Here is a brief description of all the provided variables.

  1. class: PFO/PSS (wet) or not (not)
  2. cost: Distance from water bodies
  3. crv_arc: Topographic curvature
  4. crv_plane: Plan curvature
  5. crv_pro: Profile curvature
  6. ctmi: Compound topographic moisture index (CTMI)
  7. diss_5: Terrain dissection (11 x 11 window)
  8. diss_10: Terrain dissection (21 x 21 window)
  9. diss_20: Terrain dissection (41 x 41 window)
  10. diss_25: Terrain dissection (51 x 51 window)
  11. diss_a: Terrain dissection average
  12. rough_5: Terrain roughness (11 x 11 window)
  13. rough_10: Terrain roughness (21 x 21 window)
  14. rough_20: Terrain roughness (41 x 41 window)
  15. rough_25: Terrain Roughness (51 x 51 window)
  16. rough_a: Terrain roughness average
  17. slp_d: Topographic slope in degrees
  18. sp_5: Slope position (11 x 11 window)
  19. sp_10: Slope position (21 x 21 window)
  20. sp_20: Slope position (41 x 41 window)
  21. sp_25: slope position (51 x 51 window)
  22. sp_a: Slope position average

The data provided in this example are a subset of the data used in this publication:

Maxwell, A.E., T.A. Warner, and M.P. Strager, 2016. Predicting palustrine wetland probability using random forest machine learning and digital elevation data-derived terrain variables, Photogrammetric Engineering & Remote Sensing, 82(6): 437-447. https://doi.org/10.1016/S0099-1112(16)82038-8.

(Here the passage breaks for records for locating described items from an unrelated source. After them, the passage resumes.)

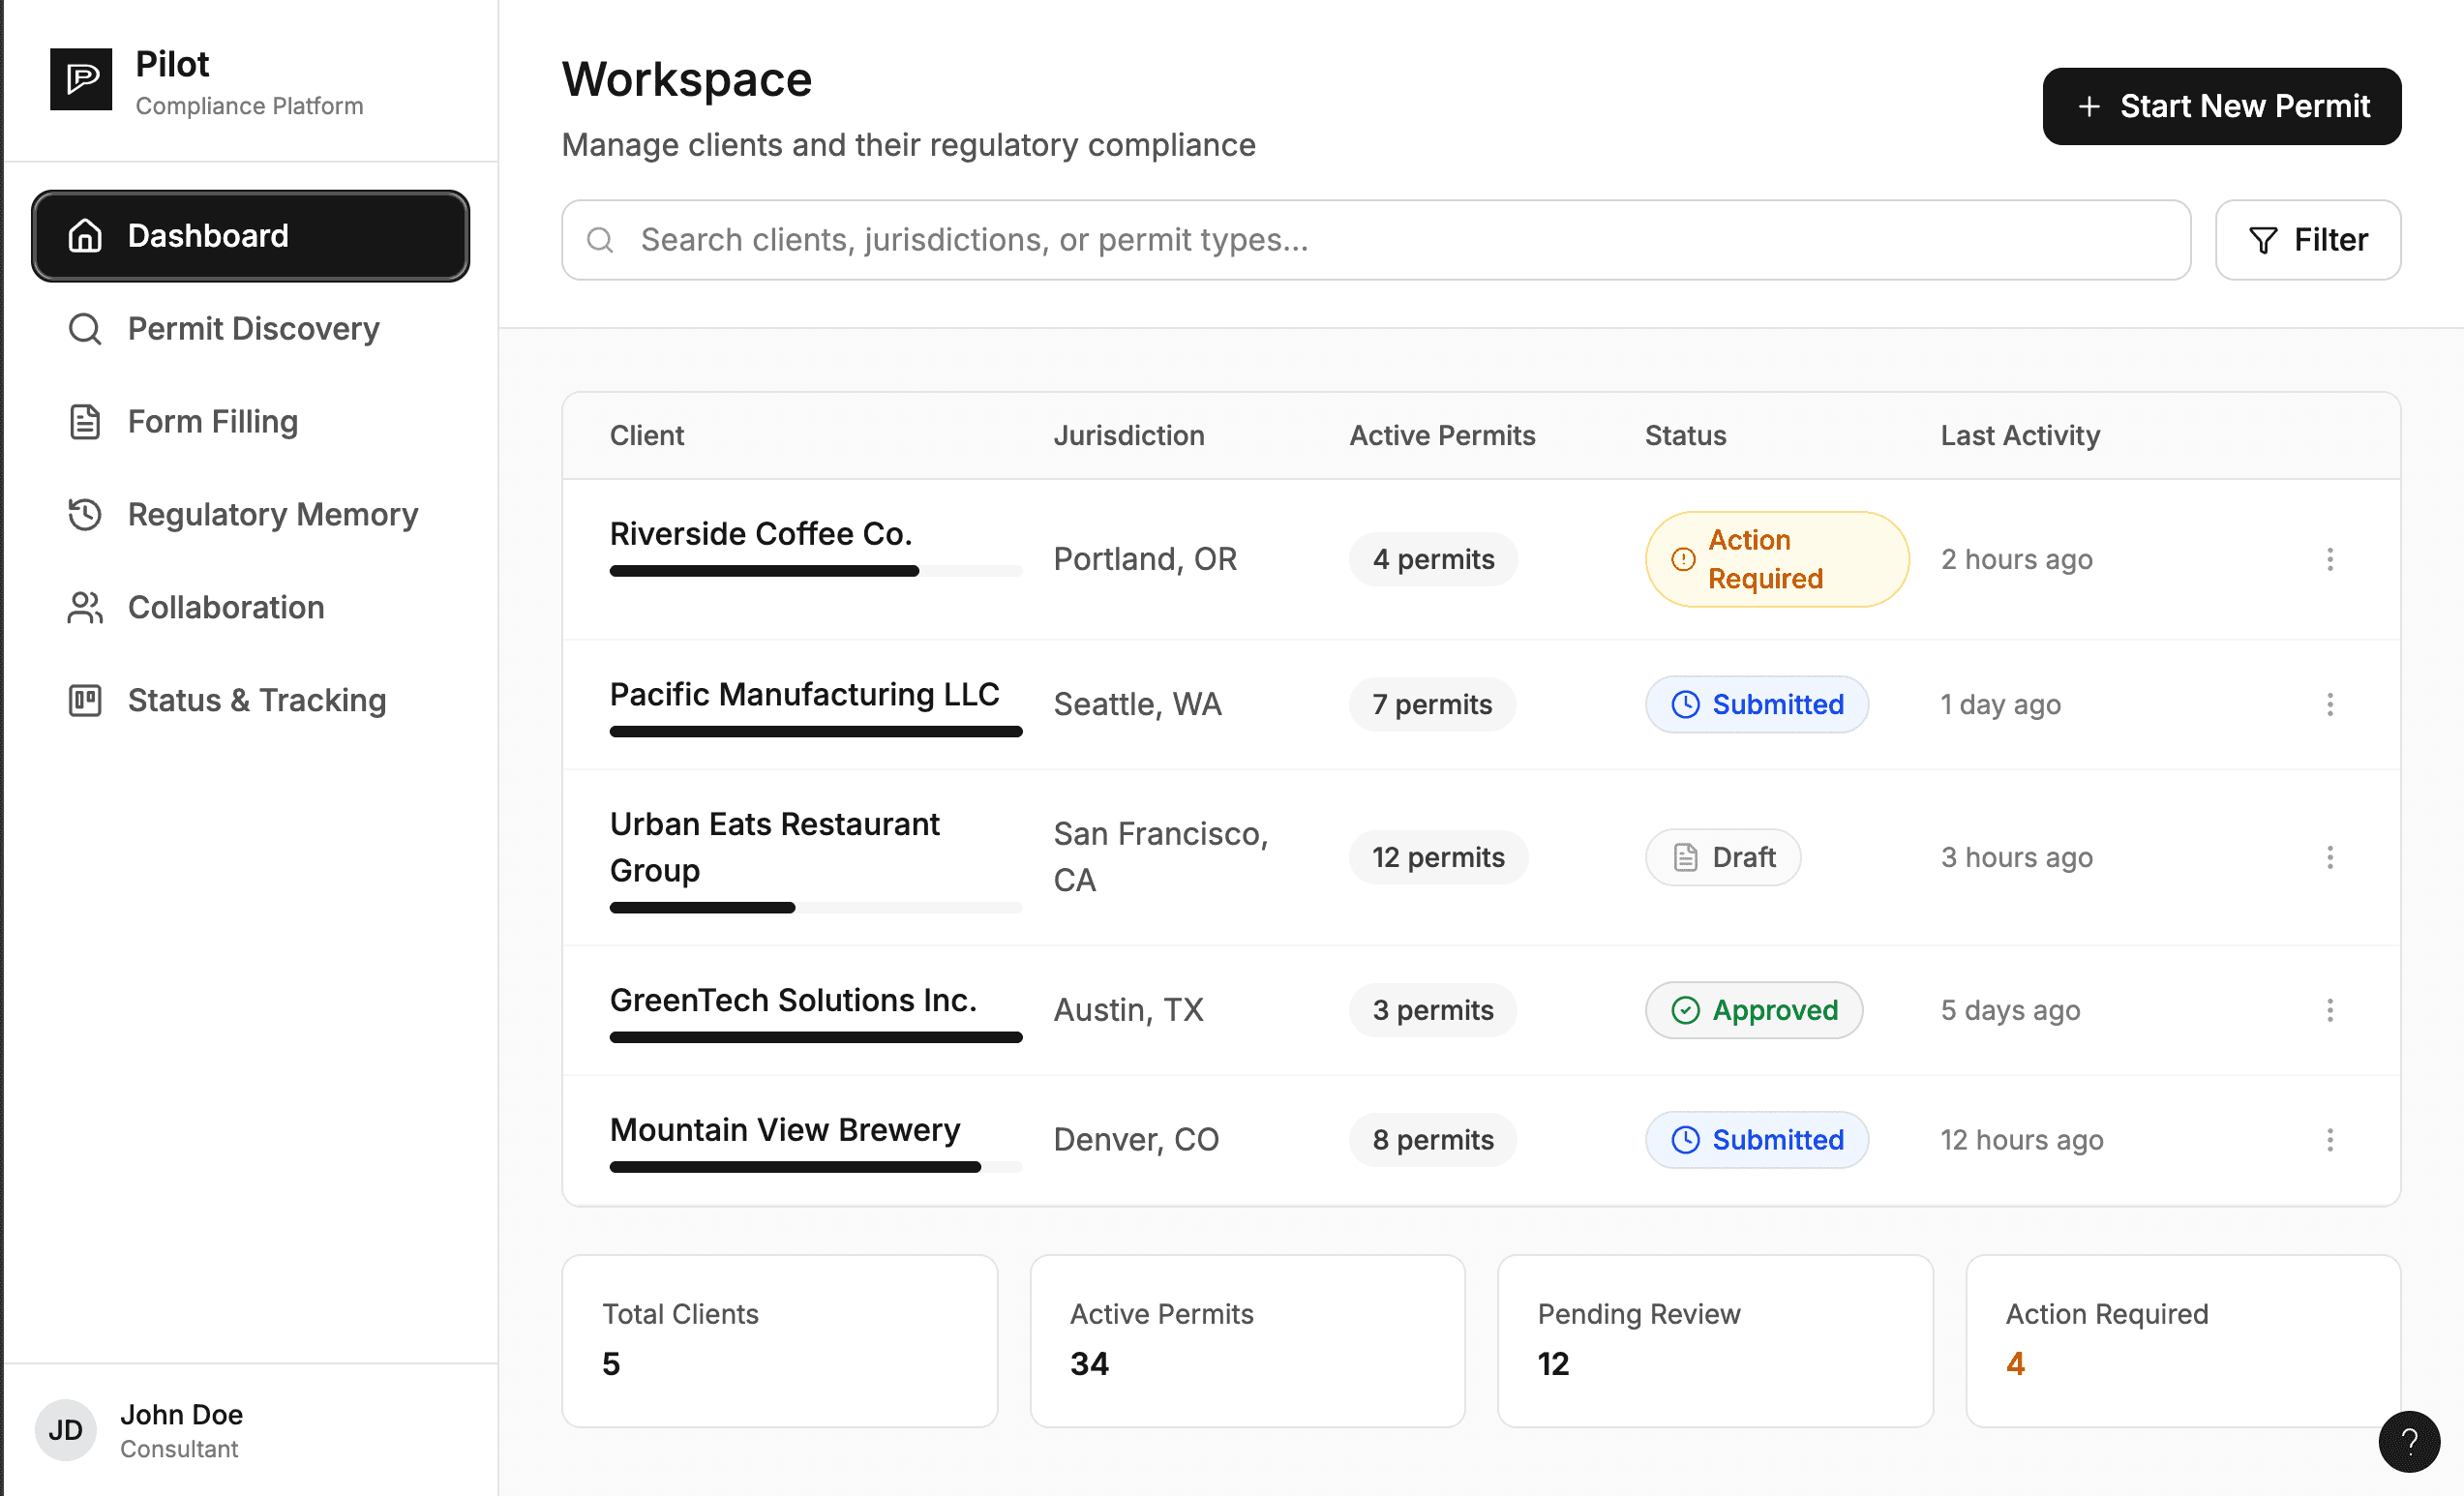
Task: Click the Pilot logo icon
Action: 81,79
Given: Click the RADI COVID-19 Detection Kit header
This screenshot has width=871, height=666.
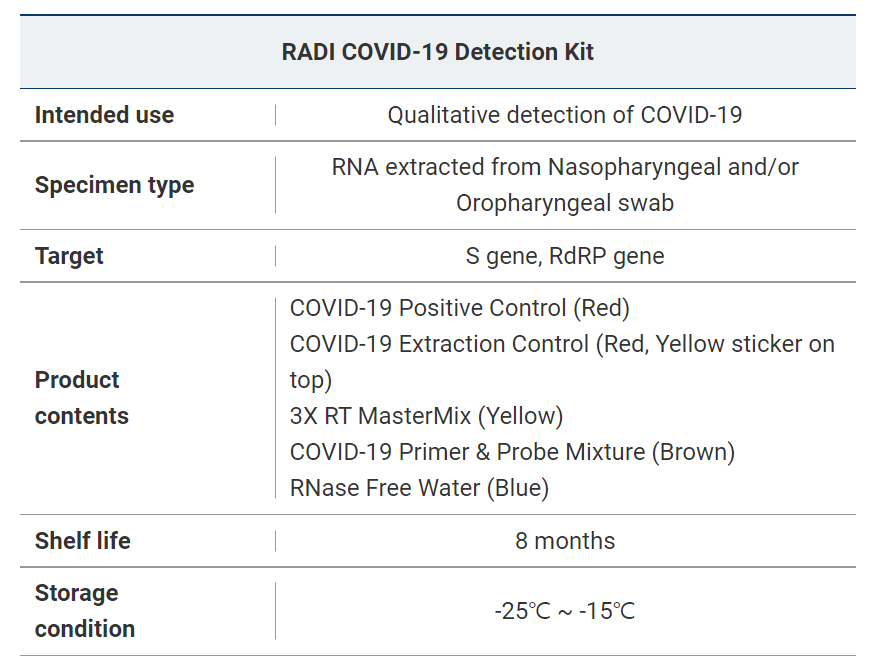Looking at the screenshot, I should pyautogui.click(x=437, y=52).
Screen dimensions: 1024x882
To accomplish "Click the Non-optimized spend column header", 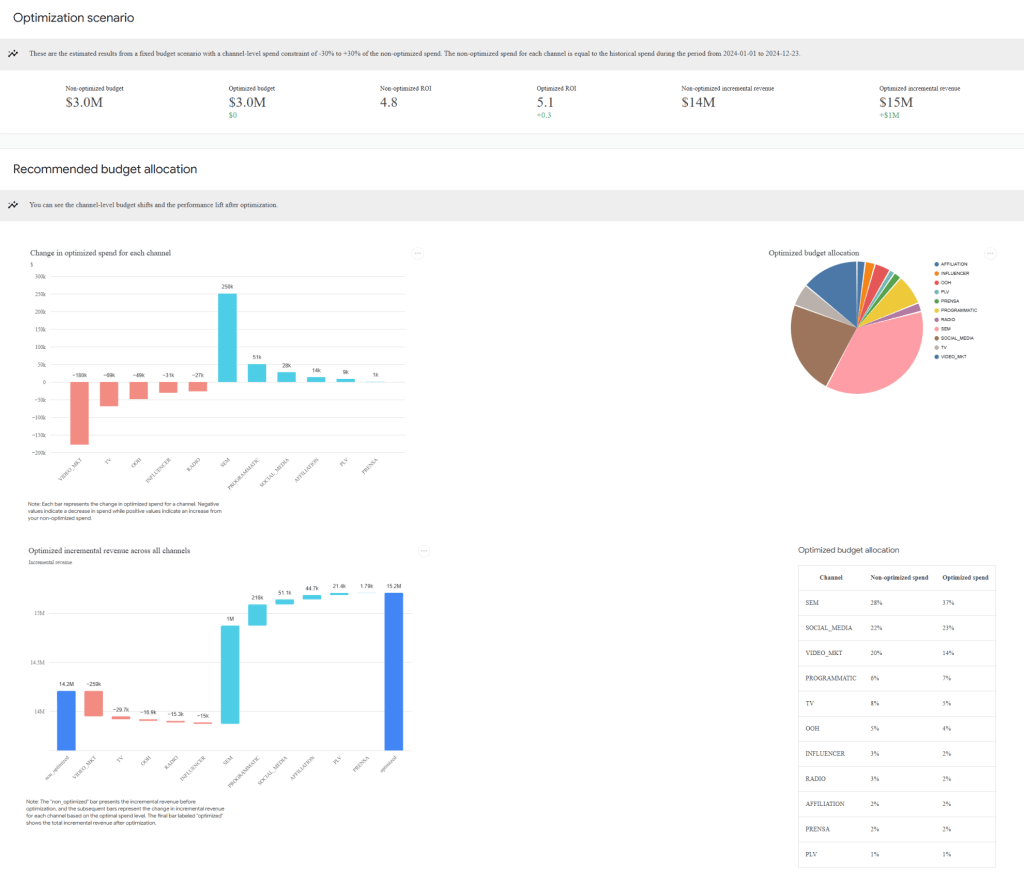I will [900, 578].
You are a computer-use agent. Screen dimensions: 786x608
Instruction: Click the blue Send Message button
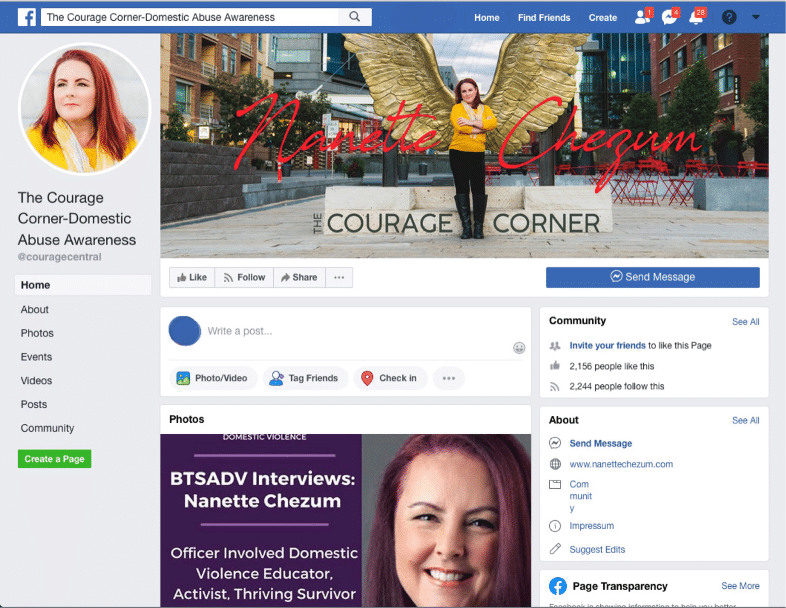pos(652,277)
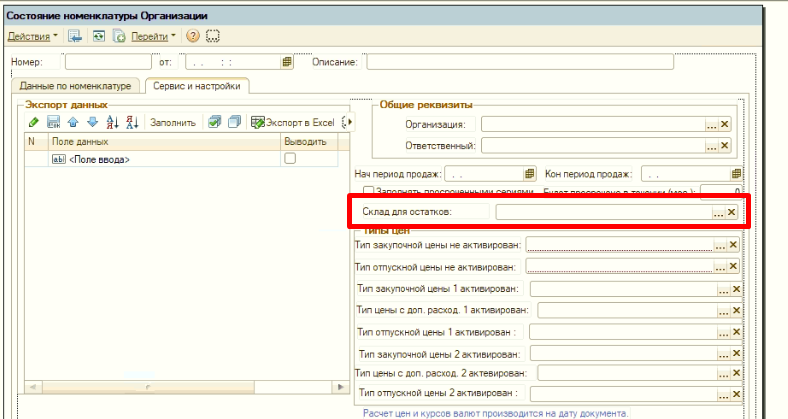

As always, to get started I am reading in all of the needed packages and data. The tables are read in using read.csv() and the raster data are loaded using the raster() function from the raster package. Note that I created the training data by extracting raster data values at point locations using GIS software. I then saved the tables to CSV files. This process could also be completed in R using methods we have already discussed.

I then rename of the raster bands to match the column names from the table. Note that the band order doesn’t matter; however, the correct name must be associated with the correct variable or band.

Create the Model

The code block below shows how to train a model with the randomForest() function from the randomForest package. The first column in the table (“class”") is the dependent variable while columns 2 through 22 provide the predictor variables. I am using 501 trees, calculating measures of variable importance, and assessing the model using the OOB data with a confusion matrix and an error rate. I am also setting a random seed to make sure that my results are reproducible.

Once the model is produced, I call it to print a summary of the results. The model generally performed well. The OOB error rate was only 3.2%, or 96.8% of the OOB data in each tree on average were correctly classified. Of the PFO/PSS samples, only 26 were incorrectly classified while 38 of the not class were incorrectly classified, so omission and comission error are nearly balanced. You can also see that the algorithm used 4 random variables for splitting at each note (the mtry parameter). Since I did not specify this, the square root of the number of predictor variables was used.

Variable Importance

Using the importance() function from the randomForest package, we can obtained the importance estimates for each variable relative to each class and also overall using the OOB mean decrease in accuracy and mean decrease in Gini measures. In the second code block, I have plotted the importance measures. Higher values indicate a greater importance in the model.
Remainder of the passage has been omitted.